大黄酚对脑缺血再灌注小鼠心脏组织过氧化氢及过氧化氢酶的影响

Effects of chrysophanol on hydrogen peroxide and catalase in cerebral ischemia reperfusion mice heart tissue

目的研究大黄酚(chrysophanol,Chry)对脑缺血再灌注(IR)后小鼠心脏组织中过氧化氢(H2O2)及过氧化氢酶(CAT)的影响,探讨大黄酚对脑缺血再灌注后对心脏损伤的保护作用机制。方法取昆明种小鼠80只,3.5%水合氯醛麻醉后,制备小鼠IR模型。将造模成功的74只小鼠随机分为5组,药物组(IR+Chry)45只,分为高、中、低剂量3个组,各15只,模型组15只,假手术组14只。药物组于缺血前30 min分别腹腔注射大黄酚10.0、1.0、0.1 mg/kg;模型组于缺血前30 min腹腔注射溶剂10 mL/kg;假手术组只进行手术,但不进行IR,腹腔注射溶剂10 mL/kg。模型组和药物组小鼠恢复血供后10 min快速断头处死,取心脏组织,制成10%心脏组织匀浆,测定小鼠心脏组织中H2O2含量和CAT活力。结果与假手术组比较模型组小鼠心脏组织内H2O2含量明显增加﹙P<0.05),心脏组织内CAT活力明显降低﹙P<0.05);与模型组比较高剂量大黄酚组、中剂量大黄酚组小鼠心脏组织内H2O2含量明显减少(P<0.01)。与模型组比较高剂量大黄酚组小鼠心脏组织内CAT活力明显提高(P<0.01)。结论大黄酚对脑IR心脏损伤的保护作用可能通过提高心脏组织中CAT活力起作用。

Objective To study the effects of chrysophanol on hydrogen peroxide and catalase in cerebral ischemia reperfusion mice heart tissue and further analyze the related mechanisms of protective effects on heart injury induced by cerebral ischemia reperfusion. Methods Cerebral ischemia reperfusion models of mice were prepared with 90 kunming mice anesthetized by 3.5% chloral hydrate.
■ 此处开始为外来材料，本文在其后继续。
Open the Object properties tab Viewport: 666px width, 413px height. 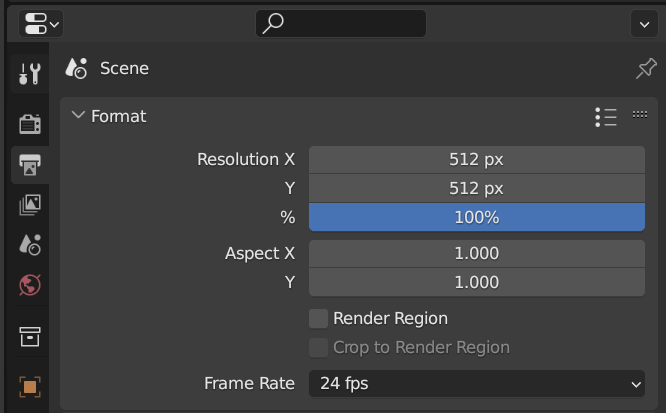[30, 386]
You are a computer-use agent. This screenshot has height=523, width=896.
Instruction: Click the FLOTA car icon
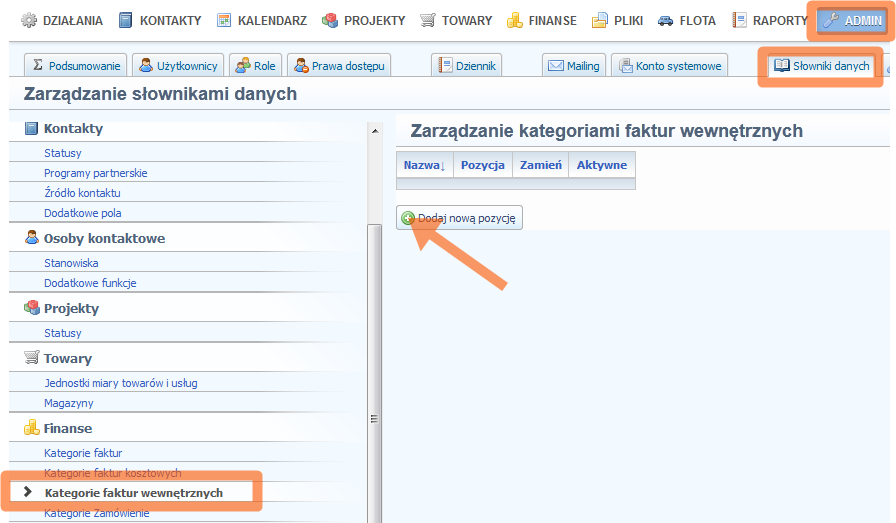[666, 20]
The models of 74 mice that prepared successfully were randomly divided into five groups： sham -operated group（ 14 mice, operate but not do cerebral ischemia reperfusion ）, model group（ I - R, 15 mice, operate and do cerebral ischemia reperfusion）, high dose chrysophanol group（ I - R ＋ Chry, 15 mice, ip 10 mg/kg）, middle dose chrysophanol group（I - R ＋ Chry, 15 mice, ip 1 mg/kg）, low dose chrysophanol group（ I - R ＋ Chry, 15 mice, ip 0.1 mg/kg）. Mice of model group and chrysophanol group were be- headed quickly when blood flow is restored after ten minutes, and then heart tissues were taken out of beheaded mice to make 10% heart homogenate. Content of H2O2 and CAT activities in heart were measured. Results Compared with control group H2O2 content in mice heart tissue of model group increased significantly, CAT activity obviously reduced in the heart tissue, the difference was statistically significant （ P 〈0.05） ; Compared with model group, H202 content in the heart tissue of mice of high dose chrysophanol group and middle dose chrysophanol group decreased significantly, the difference was statistically significant （Chry 10.0, Chry 1.0 mg/kg, P 〈 0.01 ）. Compared with model group CAT activities of heart in high dose ehrysophanol group increased significantly, the difference was statistically significant （Chry 10.0 mg/kg, P 〈 0. 01 ）. Conclusion Protective effects of chrysophanol on heart injury of cerebral ischemia reperfusion can be affected by increasing the activity of CAT in heart tissue.